*** Opening of Data records ***

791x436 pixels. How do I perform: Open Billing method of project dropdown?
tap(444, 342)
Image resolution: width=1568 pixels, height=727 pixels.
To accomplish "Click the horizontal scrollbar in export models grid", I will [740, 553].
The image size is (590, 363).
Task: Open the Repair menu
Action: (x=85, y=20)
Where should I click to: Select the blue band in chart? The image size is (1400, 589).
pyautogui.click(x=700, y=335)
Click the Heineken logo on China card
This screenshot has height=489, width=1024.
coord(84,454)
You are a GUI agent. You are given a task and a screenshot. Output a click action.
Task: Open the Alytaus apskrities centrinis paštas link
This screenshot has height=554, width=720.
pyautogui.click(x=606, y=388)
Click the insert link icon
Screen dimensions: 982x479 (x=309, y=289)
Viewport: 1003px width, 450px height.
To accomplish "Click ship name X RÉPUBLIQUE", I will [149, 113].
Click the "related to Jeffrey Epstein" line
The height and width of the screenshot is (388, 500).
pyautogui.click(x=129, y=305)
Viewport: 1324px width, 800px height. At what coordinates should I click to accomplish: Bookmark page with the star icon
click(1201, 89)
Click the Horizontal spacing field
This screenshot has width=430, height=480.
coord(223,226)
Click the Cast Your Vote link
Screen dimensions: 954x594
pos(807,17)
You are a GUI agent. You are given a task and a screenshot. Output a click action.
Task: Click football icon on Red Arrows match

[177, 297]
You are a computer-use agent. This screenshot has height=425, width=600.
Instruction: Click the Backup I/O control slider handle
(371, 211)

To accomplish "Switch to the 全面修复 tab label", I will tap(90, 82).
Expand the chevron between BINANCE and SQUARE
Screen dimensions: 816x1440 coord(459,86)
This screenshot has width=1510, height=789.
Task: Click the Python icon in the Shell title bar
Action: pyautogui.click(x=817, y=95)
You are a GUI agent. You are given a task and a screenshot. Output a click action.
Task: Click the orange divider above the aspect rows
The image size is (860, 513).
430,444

*** Close of Data records ***

Problem: Transcribe every record exactly.

Problem solution:
791x436 pixels. How do I perform: Open Billing method of project dropdown?
tap(444, 342)
Image resolution: width=1568 pixels, height=727 pixels.
To accomplish "Click the horizontal scrollbar in export models grid", I will [740, 553].
The image size is (590, 363).
Task: Open the Repair menu
Action: (x=85, y=20)
Where should I click to: Select the blue band in chart? The image size is (1400, 589).
pyautogui.click(x=700, y=335)
Click the Heineken logo on China card
This screenshot has height=489, width=1024.
coord(84,454)
You are a GUI agent. You are given a task and a screenshot. Output a click action.
Task: Open the Alytaus apskrities centrinis paštas link
This screenshot has height=554, width=720.
pyautogui.click(x=606, y=388)
Click the insert link icon
Screen dimensions: 982x479 (x=309, y=289)
Viewport: 1003px width, 450px height.
To accomplish "Click ship name X RÉPUBLIQUE", I will [149, 113].
Click the "related to Jeffrey Epstein" line
The height and width of the screenshot is (388, 500).
pyautogui.click(x=129, y=305)
Viewport: 1324px width, 800px height. At what coordinates should I click to accomplish: Bookmark page with the star icon
click(1201, 89)
Click the Horizontal spacing field
This screenshot has width=430, height=480.
coord(223,226)
Click the Cast Your Vote link
Screen dimensions: 954x594
pos(807,17)
You are a GUI agent. You are given a task and a screenshot. Output a click action.
Task: Click football icon on Red Arrows match

[177, 297]
You are a computer-use agent. This screenshot has height=425, width=600.
Instruction: Click the Backup I/O control slider handle
(371, 211)

To accomplish "Switch to the 全面修复 tab label", I will tap(90, 82).
Expand the chevron between BINANCE and SQUARE
Screen dimensions: 816x1440 coord(459,86)
This screenshot has width=1510, height=789.
Task: Click the Python icon in the Shell title bar
Action: pyautogui.click(x=817, y=95)
You are a GUI agent. You are given a task and a screenshot. Output a click action.
Task: Click the orange divider above the aspect rows
The image size is (860, 513).
430,444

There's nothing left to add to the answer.